— Start of Source document —

You should check out some related composers like Sylvain Chauveau, Johann Johannsson, Olafur Arnalds, Peter Broderick, Nils Frahm, Rafael Anton Irisarri, Balmorhea, and the like if you haven't already.

I agree with the above poster about Basinski and Hecker to the fullest. I've never really give a listen to Keith Fullerton Whitman, although I do like the likes of Philip Jeck, The Fun Years, Lawrence English, etc, so it is probably up my alley.

Edit: OH YES, check out Mico Nonet. It has members of the Philadelphia Orchestra, Berlin Philharmonic, Richmond Symphony, and Baltimore Symphony.


----------



## neoshredder

Yeah I'll check them out. Gotta be in a certain mindset to listen to ambient music but I definitely find it worthy of being part of things to listen to.


----------



## PrettyFlamingo

*This, like (almost) all of Sonic Koco's music is wonderful.
*​




*SONIC KOCO was formed in 2008. The band is mainly an instrumental ambient rock and studio band that comes from London, England.*​


----------



## DeepR

Ambient is my favorite genre next to classical music.

— End of Source document —
— Start of Data lines —

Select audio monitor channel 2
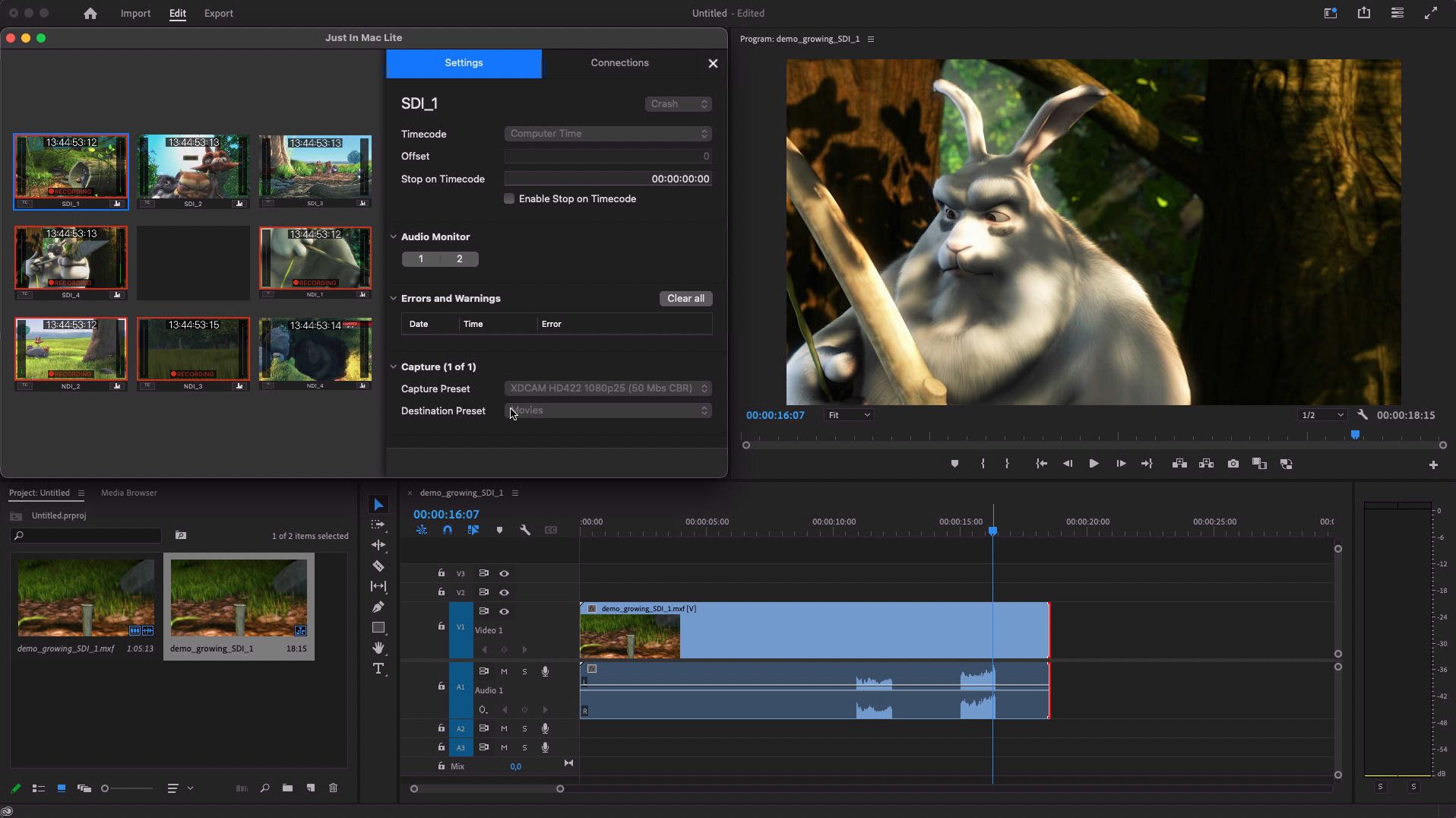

— End of Data lines —

Rewrite the ambient music forum thread from the words "I agree with" through "to listen to.", substituting "mood" for "mindset".

Result –
I agree with the above poster about Basinski and Hecker to the fullest. I've never really give a listen to Keith Fullerton Whitman, although I do like the likes of Philip Jeck, The Fun Years, Lawrence English, etc, so it is probably up my alley.

Edit: OH YES, check out Mico Nonet. It has members of the Philadelphia Orchestra, Berlin Philharmonic, Richmond Symphony, and Baltimore Symphony.


----------



## neoshredder

Yeah I'll check them out. Gotta be in a certain mood to listen to ambient music but I definitely find it worthy of being part of things to listen to.